Na pytanie, jak oceniana jest AWPL w Polsce, padła odpowiedź, że źle są oceniane wypowiedzi lidera tej partii na temat Majdanu, bo Polska popiera Ukrainę. Na długą wypowiedź studenta politologii, o tym, że inteligencja w Polsce popełnia błąd, kiedy ocenia Polaków na Litwie, tak samo jak Polaków w Polsce, bo Polacy, w miejscowości, w której on mieszka, bardziej oglądają telewizję rosyjską i ulegając wpływom rosyjskim z Rosjanami współpracują, pan dyrektor odparł, że trzeba zapytać, skąd się bierze, że mniejszości źle się czują na Litwie? Widzi on w tym słaby efekt kulturowego przyciągania mniejszości przez państwo litewskie. Odpowiadając na kolejne pytanie, wyjaśnił, że partie polityczne budują swoją tożsamość na konflikcie, aby pozyskać "twardy" elektorat, a rozwiązanie problemów sytuacji konfliktowych nie stwarza.
Padło też pytanie z sali, adresowane bardziej do litewskich ekspertów, kto na Litwie jest w stanie rozwiązać problemy polskiej mniejszości, bo nie konserwatyści (tracą wroga), nie pogrążone w dochodzenich sądowych dwie kolejne partie znanych polityków, też nie socjaldemokraci. Może pani prezydent, która ostatnio tak wiele uwagi litewskim Polakom udziela? Litewscy politolodzy pytanie pominęli. Gość zaznaczył, że rozwiązać tę kwestię może polityk, który jest w stanie myśleć długofalowo, a nie koncentrować się na wyborach, które będą jutro lub za miesiąc.
Tuż po tym znany komentator życia politycznego zapytał pana dyrektora, czy retoryka polskiego prezydenta-elekta Andrzeja Dudy, który podkreśla kwestię obronności, nie stanie się rywalizacją dla Litwy, która, cytuję: "walczy" (tu moja koleżanka retorycznie zapytała: z kim walczy?) o rozlokowanie baz amerykańskich na swym terenie. Na to gość odparł, że Polska zawsze zabiega o bezpieczeństwo swoje i państw bałtyckich, a Litwa, jeżeli chce mieć Amerykanów u siebie, musi sama bardziej się postarać o własne bezpieczeństwo, przeznaczając na obronę 2 proc. dochodu państwa, jak robi to Polska.

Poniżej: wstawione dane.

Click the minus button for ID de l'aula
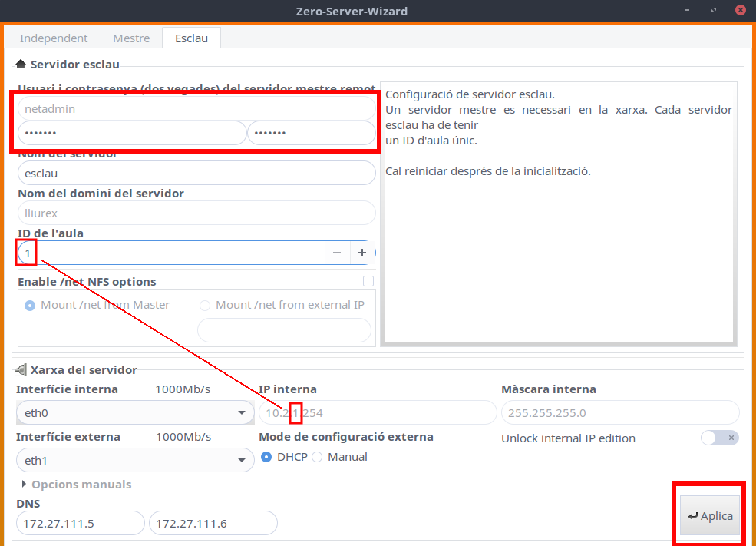This screenshot has width=756, height=546. coord(337,253)
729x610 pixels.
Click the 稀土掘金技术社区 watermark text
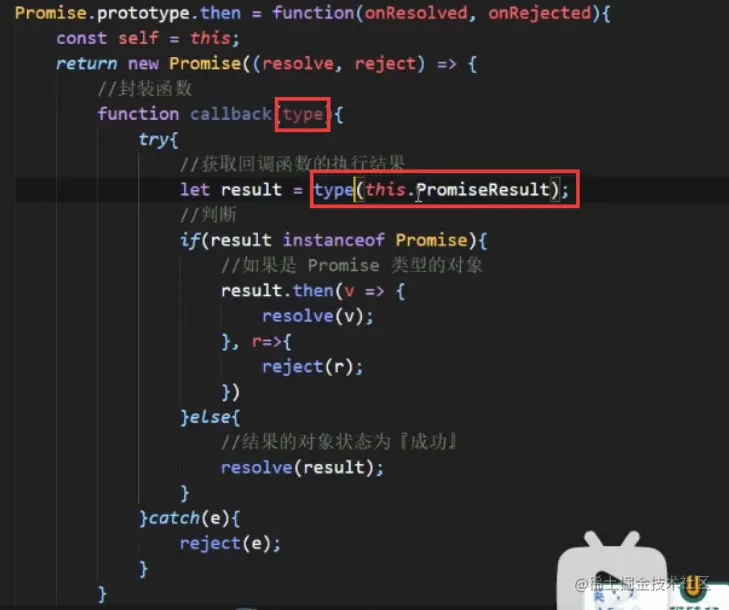coord(642,583)
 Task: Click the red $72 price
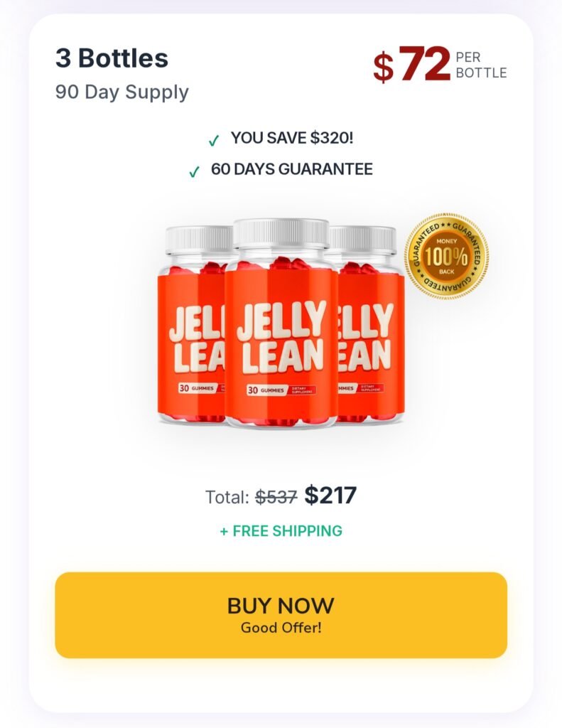(x=412, y=65)
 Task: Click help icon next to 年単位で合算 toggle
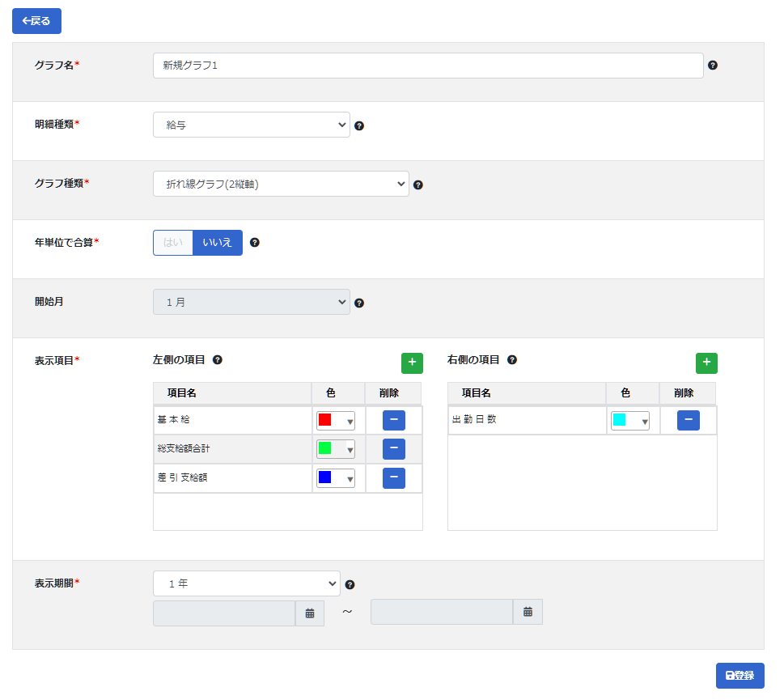point(255,242)
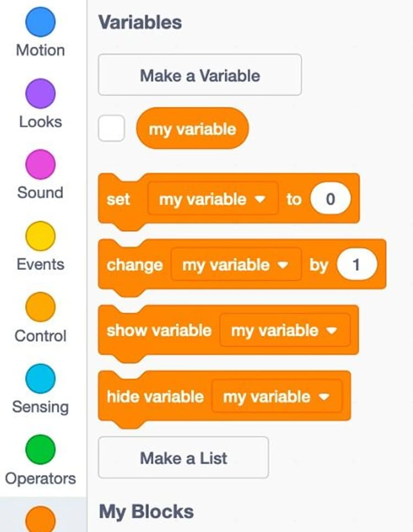Click the Make a Variable button
The height and width of the screenshot is (532, 413).
tap(200, 75)
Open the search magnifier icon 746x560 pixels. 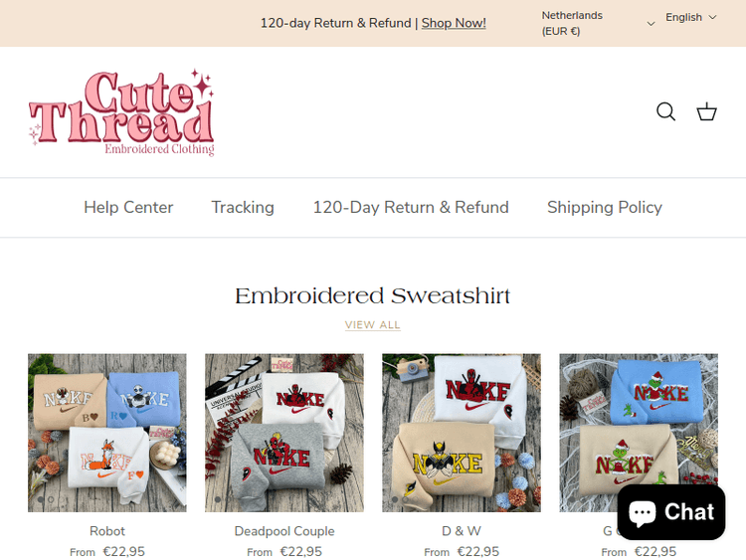pyautogui.click(x=665, y=111)
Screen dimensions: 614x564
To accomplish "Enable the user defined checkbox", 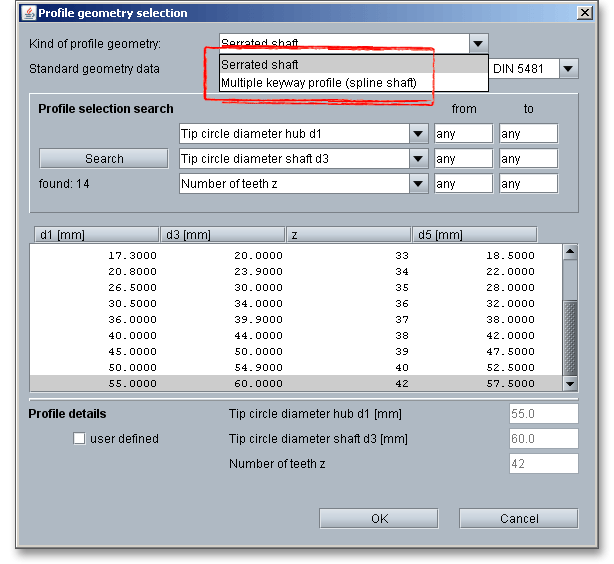I will click(x=80, y=438).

No, właśnie, proszę Państwa, to pytanie zadane przez litewskiego eksperta od spraw polityki, uświadomiło mi, że... na polepszenie stosunków polsko-litewskich i rozwiązanie problemów polskiej mniejszości czekać trzeba będzie jeszcze długo...
PS. Wracając z dyskusji zauważyłam, że na rondzie przed kościołem Piotra i Pawła na Antokolu zasadzono nowe kwiaty na rabatach i jest już letnio, pięknie i zielono, a to kolor nadziei przecież...
Komentarze
#1 Czyli jedni o chlebie, drudzy
Czyli jedni o chlebie, drudzy o niebie? A ekspert Zaborowski za a nawet przeciw.